[Opening Passage section]

In addition to these, TAG would see the significant milestones, such as the PCA event, and the resulting repercussions as also likely having an impact. While we would hope that such recalls would lead to lessons learned and preventive actions across the food industry, the fear factor of closure, bankruptcy, and/or executive imprisonment can be a very strong incentive to do things right.
As shown in the table and graph, recent years have seen a reduction in recalls, somewhat belying the above rationale for the overall increase. And TAG sees this as a positive sign – that the industry is learning to work with the complex food supply system, ever-lowering detection capability and other technologies, regulatory oversight, and overall regulation to make its food safer, thereby reducing recalls and consumer risk.

[Closing Passage section]

Continue the passage on food recall trends, picking up right after its final sentence.

[Opening Entries supplied section]

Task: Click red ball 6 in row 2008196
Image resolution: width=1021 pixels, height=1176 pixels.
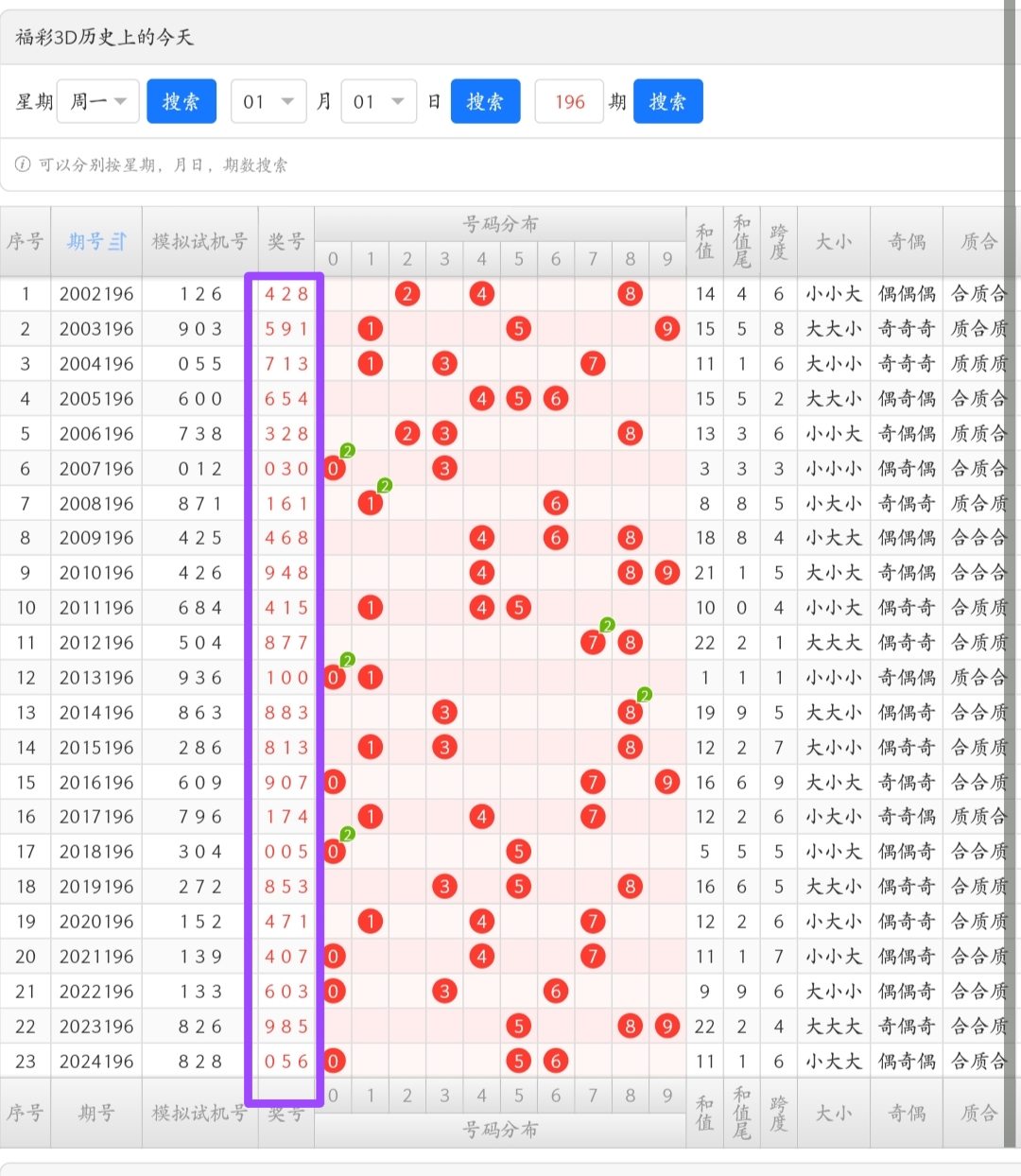Action: point(556,503)
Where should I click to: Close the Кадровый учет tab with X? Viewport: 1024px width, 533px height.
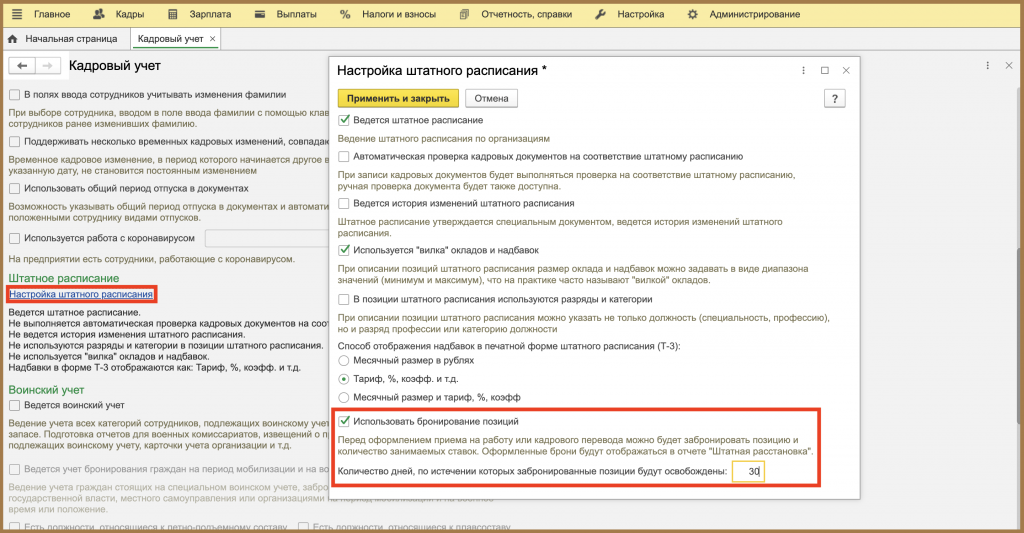pos(212,39)
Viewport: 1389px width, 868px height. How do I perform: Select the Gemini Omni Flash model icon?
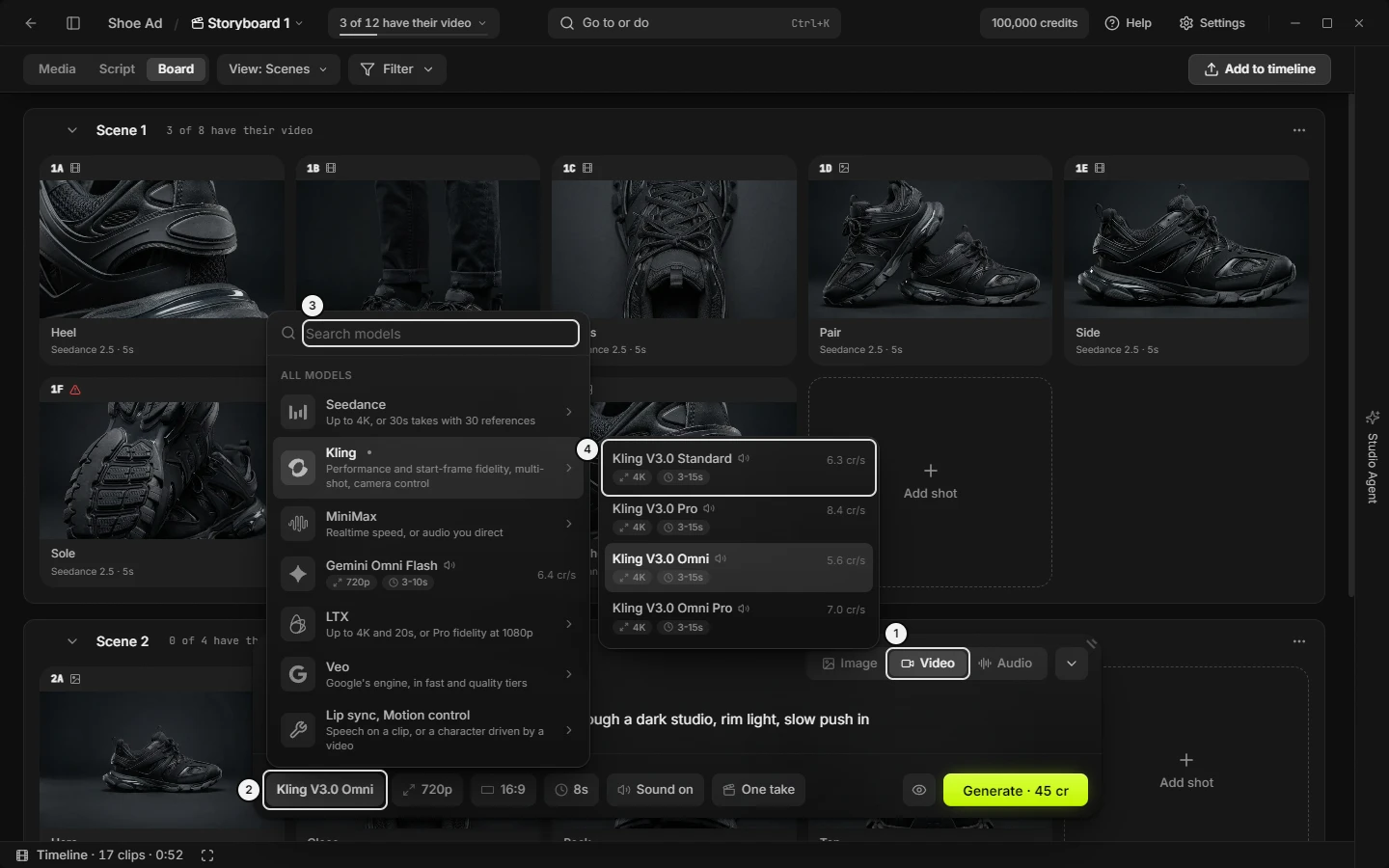[x=298, y=574]
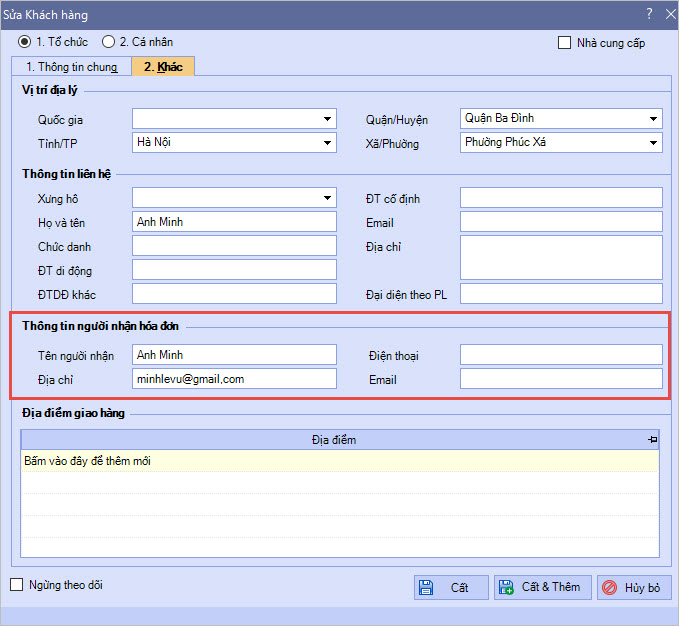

[Closing Entries supplied section]

# [Written response]
Overall, the challenges for the food industry have continued to grow in recent years with wider use of molecular technology such as Whole Genome Sequencing and the more stringent regulatory requirements as noted above. The last two years of COVID have imposed even more pressure on the food industry related to labor shortages, labor costs, supply chain challenges and other costs associated with making and selling food. We at TAG do not see this pressure reducing in the near future, so looking at ways to adjust to the challenges is one key to long-term success which involves taking a look at your programs, your regulatory compliance and your food safety culture overall. By doing that you can at least minimize the risks that something will catch you unexpectedly and result in a recall.